This is disturbing. On Sepinwall's framing, Saul is bad because he does what a defense lawyer is supposed to do--he defends clients and forces the state to prove its case beyond a reasonable doubt before putting them in prison. Sepinwall talks of "evad[ing] the criminal justice system" and "legal chicanery." Maybe Saul did something illegal or unethical in helping Emilio, Combo, and these other clients. But (again in the spirit of "show, don't tell") we have not seen it, nor have we seen it as different in kind from what "Jimmy" did. Jimmy/Saul did a lot of illegal stuff--lied to the court about Lalo's identity, helped deal meth, provided information on a murder, and laundered money. And maybe that illegal stuff is part of the representation he is does here. But, again, we have not seen it. Successfully representing even obviously "dead to rights" people in court should not be mentioned in the same breath.

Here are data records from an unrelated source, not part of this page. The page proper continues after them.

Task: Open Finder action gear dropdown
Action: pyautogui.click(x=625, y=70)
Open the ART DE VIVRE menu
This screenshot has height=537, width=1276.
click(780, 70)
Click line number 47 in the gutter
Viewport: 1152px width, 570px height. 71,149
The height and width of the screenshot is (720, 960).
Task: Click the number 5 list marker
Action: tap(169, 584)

Worse, Sepinwall distinguishes the criminal defense Jimmy does from the criminal defense Kim wanted to do (before she threw it away on the scheme that resulted in Howard Hamlin's murder), framing the latter as noble and the former as the corrupt work of the evil Saul Goodman, the "dark side" of criminal defense. In fact, it is the core of the work of a defense lawyer. A lawyer who only wants to defend innocent people needs to find another line of work. Kim wanted to limit her defense to indigent people who committed small-bore crimes and were caught in the system. Which, fine. But her work is not nobler or more moral than what Saul does (again, assuming he stays within legal lines as to in-court representation).

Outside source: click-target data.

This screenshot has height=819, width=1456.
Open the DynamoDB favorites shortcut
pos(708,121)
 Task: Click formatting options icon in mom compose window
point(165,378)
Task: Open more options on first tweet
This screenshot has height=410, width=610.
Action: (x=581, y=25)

Could Saul and Kim be charged with a crime?
I pose this to crim law people out there. In last night's episode, Kim goes to the DA and signs an affidavit detailing their scheme (which she also show to Howard's widow): They falsely made it seem that Howard was abusing cocaine, caused his work on a case to implode, and destroyed his personal and professional reputation; when he confronted them about the scheme at their apartment, Lalo (who was there on a separate matter and not connected to the scheme) murdered him. There is some talk about whether she will be charged with anything; she says she does not know* and that hers is the only evidence of what happened.
[*] Howard's widow is angry about this, pointing out that she is supposed to be a great lawyer. Yes, because great lawyers know everything about all law. That is why Law Twitter is the way it is.

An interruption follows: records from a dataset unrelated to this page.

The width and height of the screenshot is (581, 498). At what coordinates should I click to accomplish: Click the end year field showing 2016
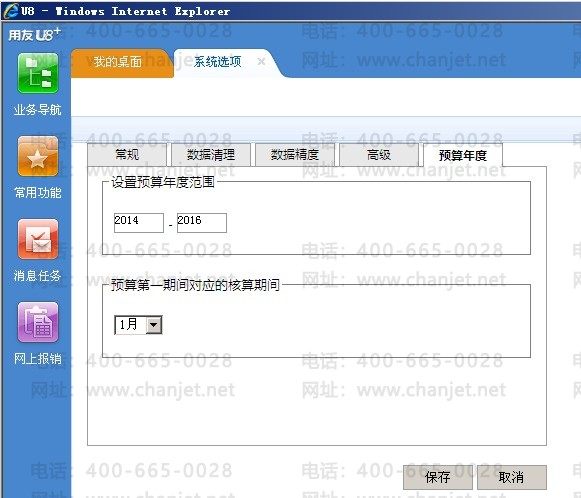[x=202, y=223]
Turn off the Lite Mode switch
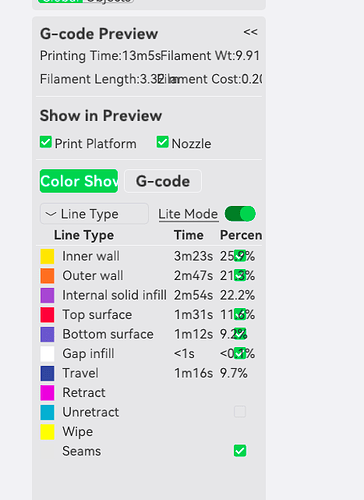The height and width of the screenshot is (500, 364). coord(240,214)
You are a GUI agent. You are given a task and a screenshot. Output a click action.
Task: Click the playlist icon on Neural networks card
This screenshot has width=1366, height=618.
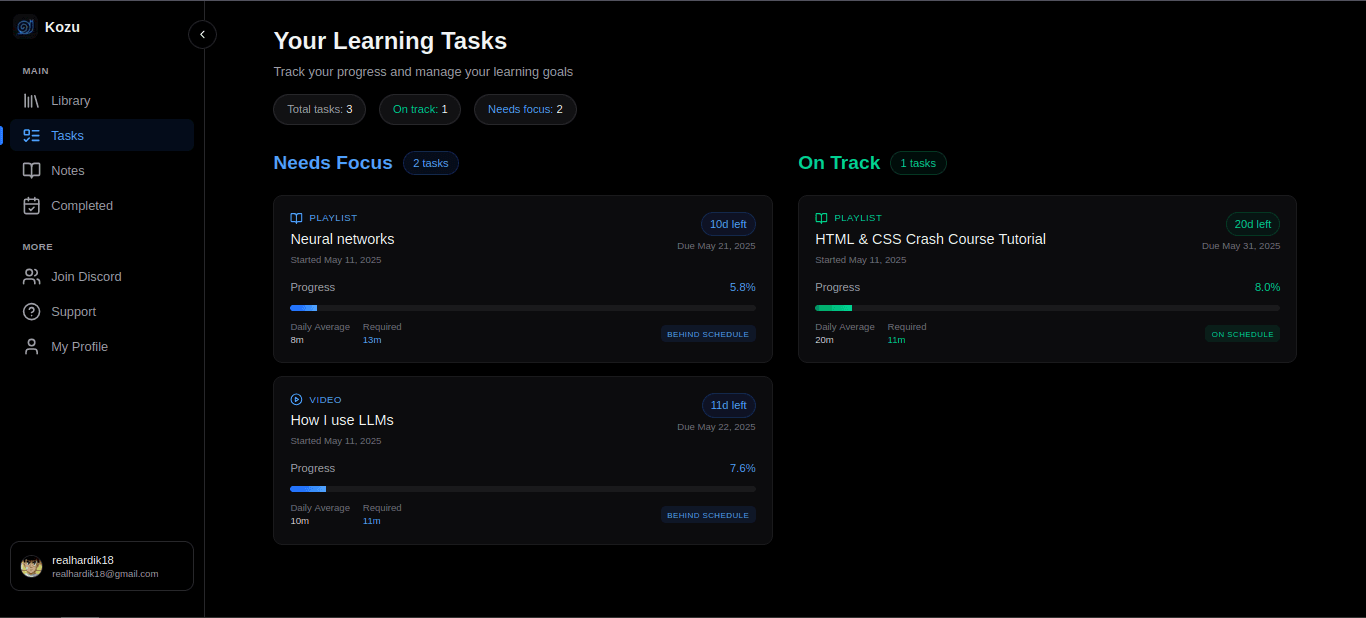click(295, 217)
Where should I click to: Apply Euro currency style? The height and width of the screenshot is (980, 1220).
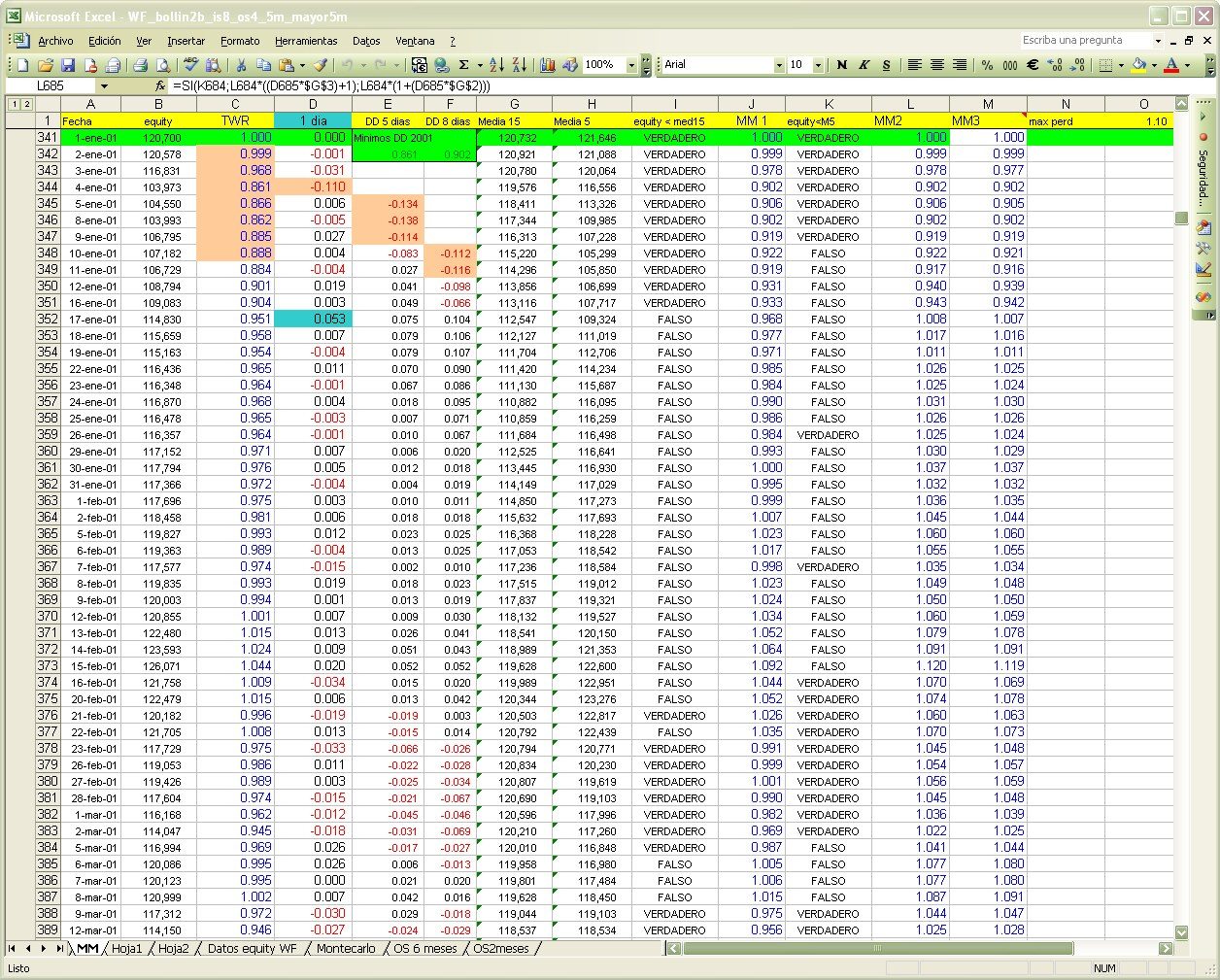[1033, 65]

The question appears to be whether they could be charged in Howard's death. Could she (or they) and for what? Can felony murder extend that far--to murder by an unconnected person after the underlying felony was complete? Is there some other theory of criminal liability for Howard's death? What about for the underlying scheme to destroy his reputation, separate from his death.
There is a separate prospect of a civil suit (which the widow mentions, although Kim does not have much money). Maybe defamation or IIED? Something else? There is a statute of limitations problem--six years elapsed in the BCS/BB universe--although I imagine a good argument for tolling based on fraud.
Leaving comments open because I would like to hear from some crim folks.
Posted by Howard Wasserman on August 10, 2022 at 09:31 AM in Howard Wasserman, Teaching Law | Permalink
Comments
Whoops, the NM Statute does not run while the defendant is out of state. So Kim can be charged for the fraud.
Posted by: Jack Chin | Aug 12, 2022 9:18:46 AM
New Mexico's statute of limitations goes up to six years, so I think it has run for everything except murder. NMSA § 30-1-8. I don't see felony murder liability for the Howard scheme because New Mexico applies the inherently dangerous felony rule,and the fraud did not foreseeably create a risk of death. Saul and perhaps Kim are participants in an ongoing drug conspiracy with Lalo, and there is a felony murder argument there, particularly because it appears that Kim was attempting to Kill Gus.